Pointing material for screenshots and pages:
■ ■ ■

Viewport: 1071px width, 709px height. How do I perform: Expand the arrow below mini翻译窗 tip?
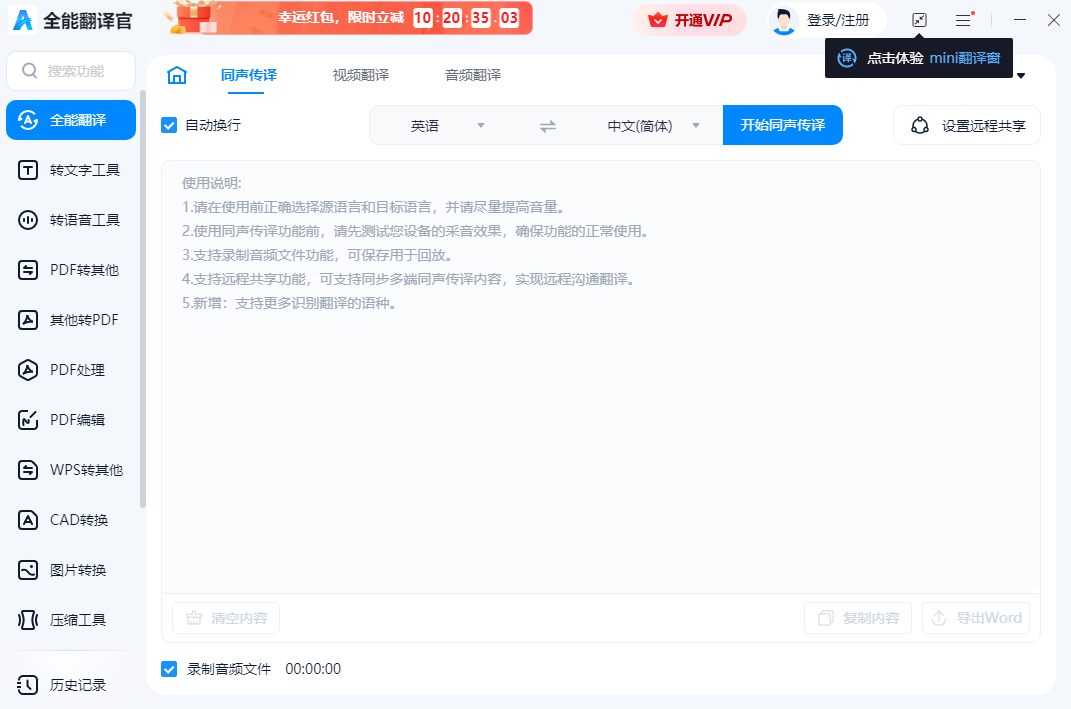coord(1019,75)
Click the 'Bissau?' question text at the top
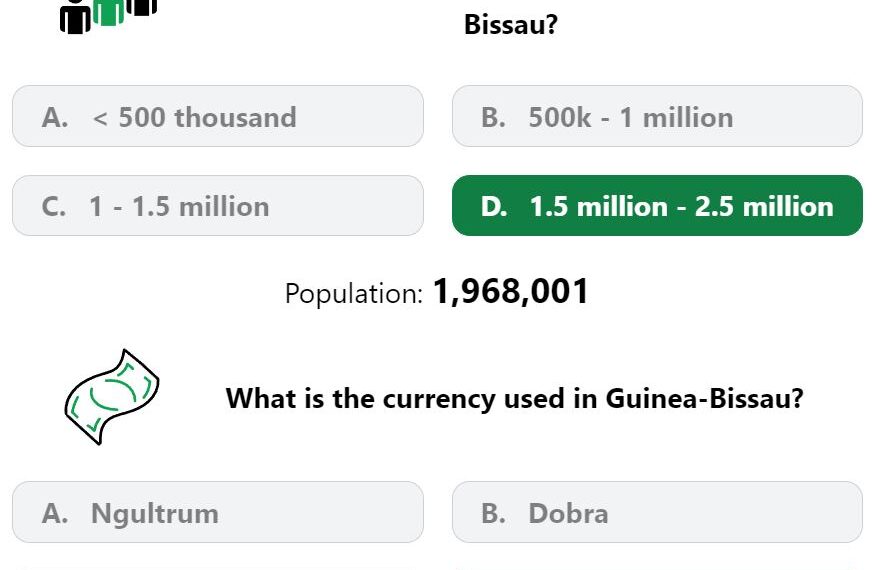 (x=511, y=24)
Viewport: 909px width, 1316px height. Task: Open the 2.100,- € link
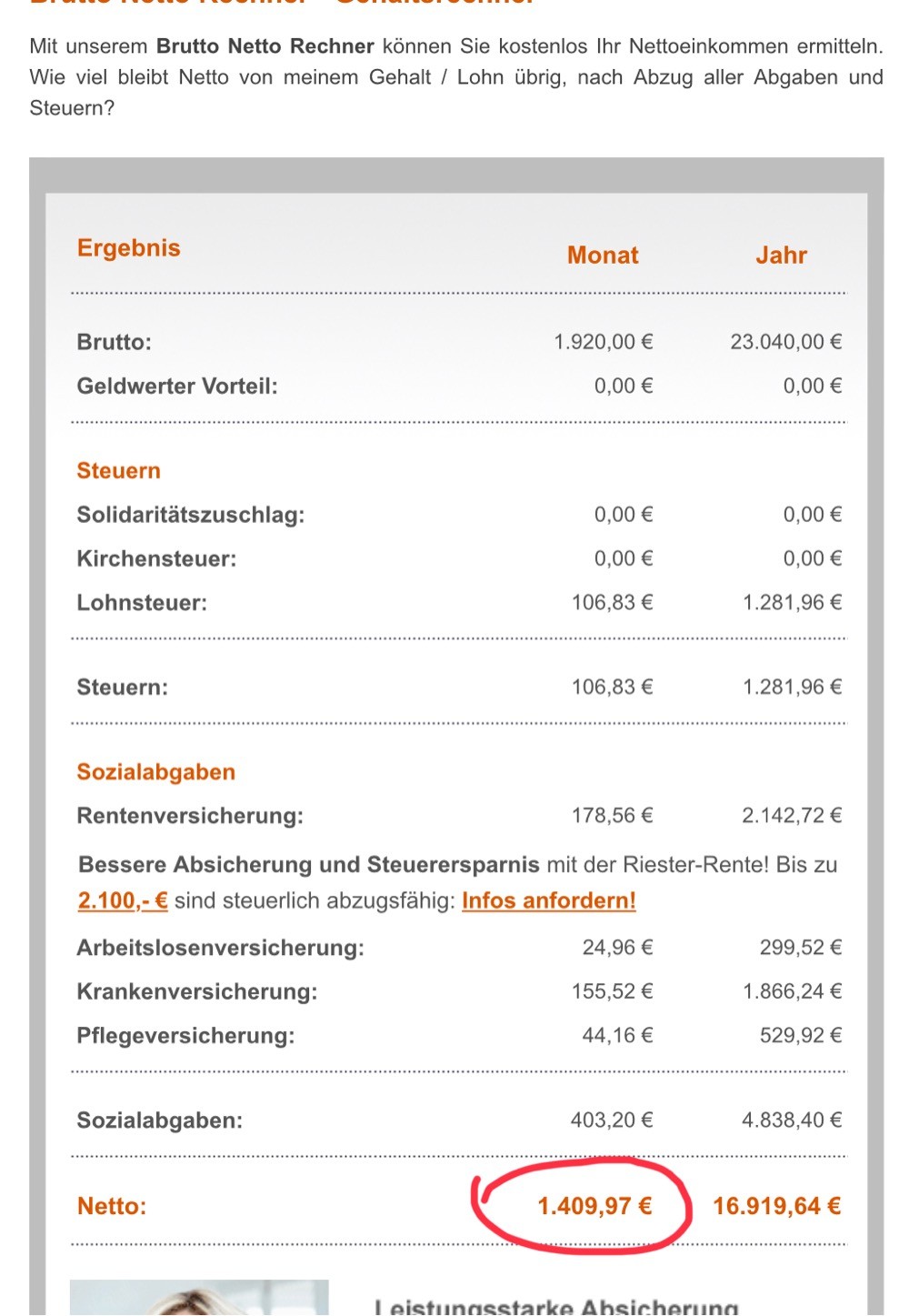click(123, 900)
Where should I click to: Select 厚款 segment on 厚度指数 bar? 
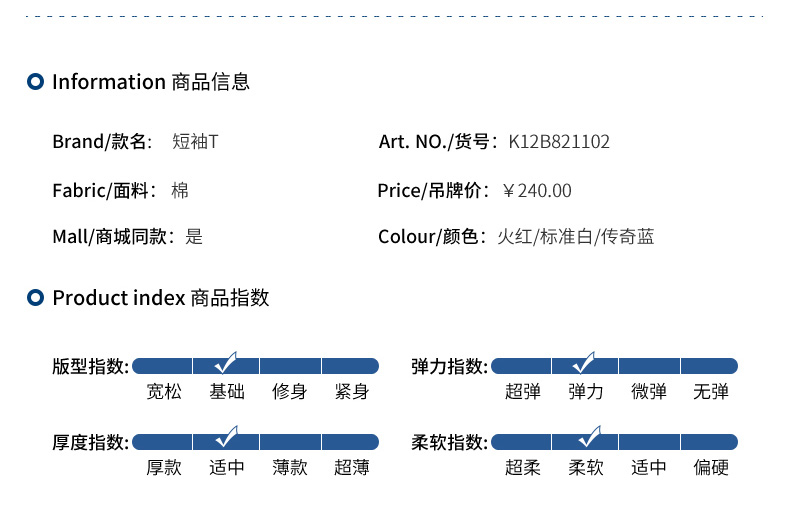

■ ■ ■

[Requirement]: Copy out every line of the material above word for word, leaving out the pictures.

[Response]:
Viewport: 1071px width, 709px height. How do I perform: Expand the arrow below mini翻译窗 tip?
coord(1019,75)
Click the 'Bissau?' question text at the top
 (x=511, y=24)
Viewport: 909px width, 1316px height. Task: Open the 2.100,- € link
click(123, 900)
Where should I click to: Select 厚款 segment on 厚度指数 bar? 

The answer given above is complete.